Ваня – классический ребенок. Он попросил железную дорогу, но чтобы она работала и чтобы все было по-честному. Прямо так и сказал. А я рад несказанно, что он попросил железную дорогу, а не какую-нибудь страшную куклу вуду.
Бегу домой, язык высунут, как у всех россиян, и вспоминаю слова Ванечки о лошадке, которой самой не на ком покататься. Которая прёт и вваливает и уже не верит, что, может быть, судьба смилостивится. Один в один как я.
Бегу и думаю: «Поставлю под елку новогоднего шоколадного Путина и загадаю у него изменений в собственной загнанной судьбе. А если не прокатит – то новые ботинки на свои копыта, чтобы вновь бегать и пырять. А то старые шузы прохудились и постоянно хлюпают».
Забегаю лихо на восьмой этаж. Жму на звонок три раза – это сигнал, что пришел именно я и именно с железной дорогой. Открывается дверь, и на пороге меня уже ждет Ванечка. И первое, что говорит ребенок:
– У тебя глаза как у той лошадки на площади!
Но быстро переключается и с радостью бежит обниматься и принимать подарок. Я улыбаюсь и целую Ванечку в маковку, чтобы рос большим мальчиком и крепким. Я – первая лошадка, которая умеет улыбаться!
НА КЛАДБИЩЕ
Рано утром на кладбище красили могилу и ограду бабушка и внук. Дул сильный ветер между деревьями, их кроны качались и скрипели, и было ощущение, что вот-вот одно из деревьев упадет и непременно на могилу, которую красили бабушка и внук. Внук, молодой парень лет двадцати пяти, все поглядывал по сторонам и часто вглядывался в таблички других могил, чтобы посчитать годы жизни усопших. Он хотел найти самую старую могилу того давно заброшенного кладбища.
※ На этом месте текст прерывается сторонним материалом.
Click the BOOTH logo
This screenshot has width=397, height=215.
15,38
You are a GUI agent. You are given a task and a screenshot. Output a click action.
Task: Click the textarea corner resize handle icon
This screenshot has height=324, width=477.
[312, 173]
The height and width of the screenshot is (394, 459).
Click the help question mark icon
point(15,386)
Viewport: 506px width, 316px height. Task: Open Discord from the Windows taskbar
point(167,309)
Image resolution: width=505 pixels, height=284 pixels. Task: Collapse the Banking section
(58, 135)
Парень часто отвлекался и то и дело посматривал на телефон. Красил он могилу своего прадеда неохотно, не промазывая узоры оградки. Оттого что с бабушкой они приехали рано, внук зевал и, если бы не комары, которые с радостью накинулись на единственных на кладбище людей, непременно бы уснул рядом с могилой.
Бабушка же, наоборот, красила оградку аккуратно, промазывая все узоры, все молилась, общалась со своим отцом и жаловалась ему на свою нелегкую судьбу. Из-за ветра бабушка извела полкоробка спичек, чтобы горела свечка около могилы ее отца, и извела бы, наверное, весь коробок, если бы внук по-молодецки не сбегал на соседнюю могилу и не взял оттуда стеклянную банку, куда и поставили свечу, предварительно набив саму банку до половины землей.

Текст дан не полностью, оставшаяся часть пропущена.